Friday, February 18, 2011
On "mommy guilt" and being selfish
Okay. Not a nice thing to say, it was probably true at the time. I don't think I had any concept of what it truly takes to be a good parent. I never realized how much of who you are and what you need takes a backseat to providing for your child. I am sure not everyone is this way. I know first hand from the job I do that there are a lot of bad parents out there. But, never one to do something halfway, I have tried to be as good as possible with Grace. Along the way, that has meant putting myself last for the almost three years that she has been home. The "mommy guilt" sets in when I think about going shopping, working out, or doing anything that might not be focused on what Grace needs at the time. Usually it is because there just isn't time to get everything done. So, in trying to have the highest standards for myself as a parent, my standards for other things - work, keeping the house clean, running, pulling weeds in the yard, shoveling the driveway - have suffered. Most of the time it doesn't matter. Really, who cares if I let the laundry sit for a week if it means I am present to play hide and seek with Grace? But, lately I keep thinking "this isn't a sprint - it's a marathon" and I have to find a way to add back some of the things I enjoyed "BG" (Before Grace). Things just for me. Maybe it is okay to be a little selfish sometimes.
That is hard to do.
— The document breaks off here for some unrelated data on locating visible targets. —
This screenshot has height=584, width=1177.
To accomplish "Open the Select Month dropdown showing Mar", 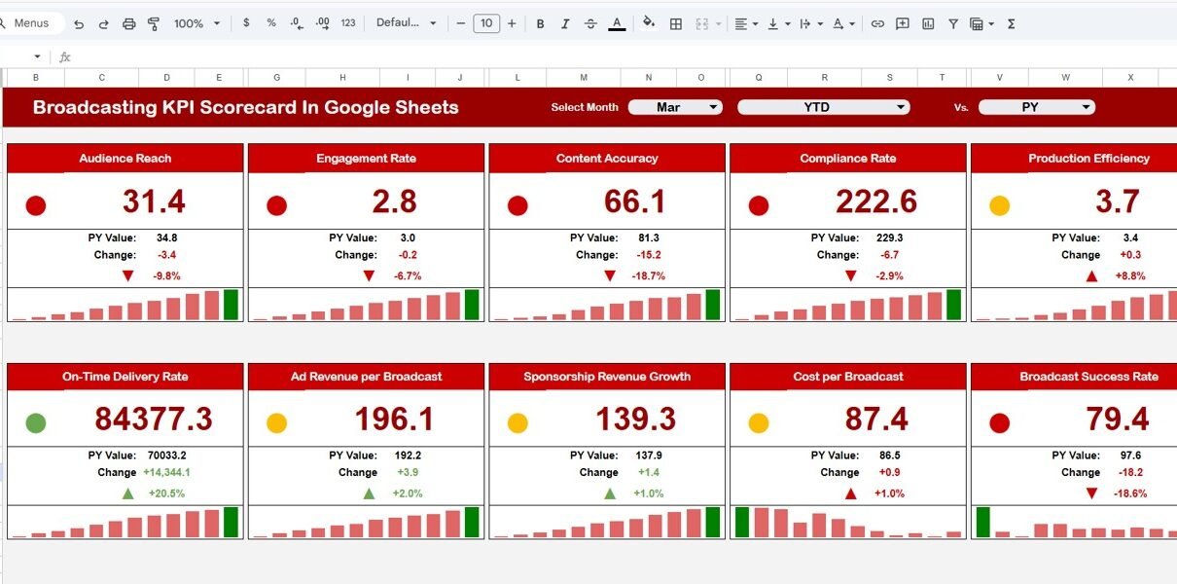I will point(675,107).
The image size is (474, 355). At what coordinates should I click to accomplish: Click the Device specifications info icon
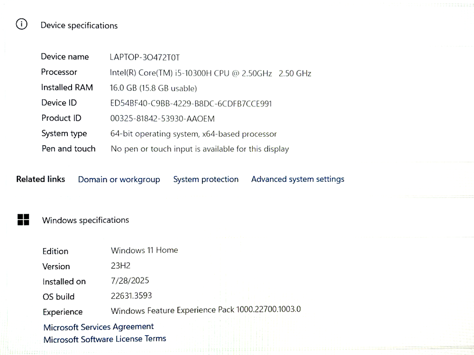[22, 25]
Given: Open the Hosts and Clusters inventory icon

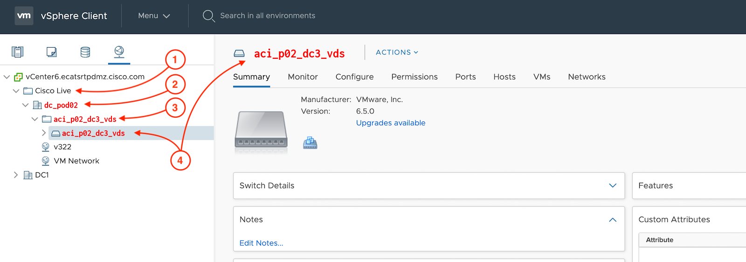Looking at the screenshot, I should 18,52.
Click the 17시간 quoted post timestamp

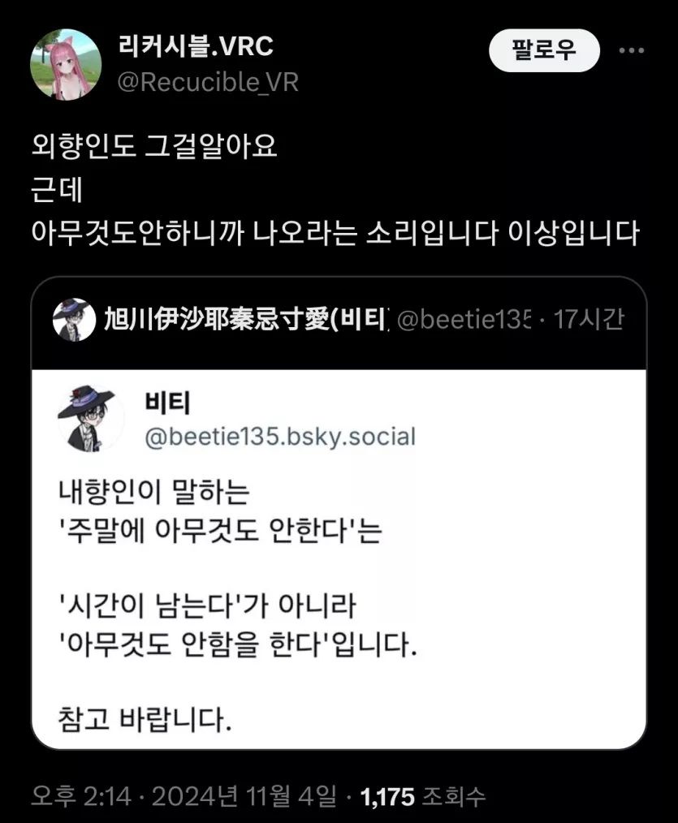[589, 320]
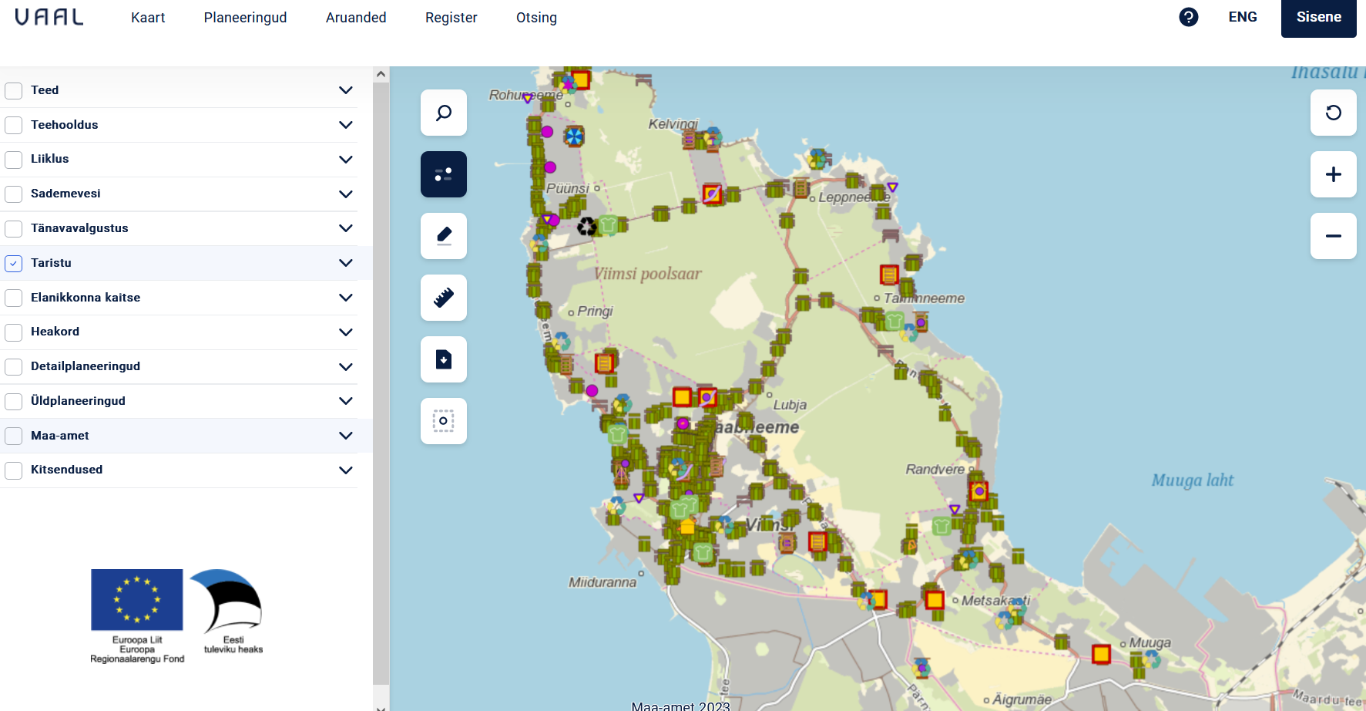Image resolution: width=1366 pixels, height=711 pixels.
Task: Zoom in with the plus button
Action: point(1333,174)
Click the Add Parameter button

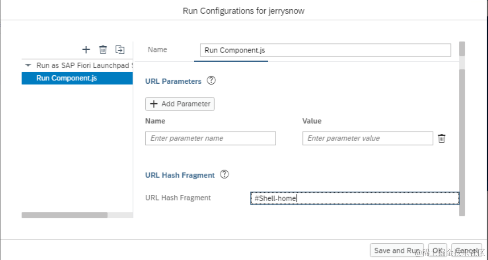[x=180, y=104]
Kyle and I try to have a date without Grace at least once a month. But, I am still thinking about her and feeling guilty that I am not home with her. Sometimes after work I consider going for a run but then feel sorry that Grace's day at preschool is longer than my day at work and I go pick her up instead. I have been wanting to take a photography class, but doing so would mean one night per week that I am not around and I value those few precious hours we have together each day too much to sacrifice them. And a massage and facial would feel so good, but I could also use that money for some type of enriching class for Grace.
I know I am supposed to have balance. I know that doing things for myself and separating from her sometimes will refresh me and make me a better mom. I know that she is fine at preschool and taking 30 minutes to run after work will not make a difference.
I am not sure if I will go for any spa treatments, take a photography class, or shop anywhere that sells clothes for grown-ups in the near future. But I am really glad I allowed myself the time to have fun last night.
Today, I am back to being "mommy" - a tired, happy one who is surviving on only 4 hours of sleep!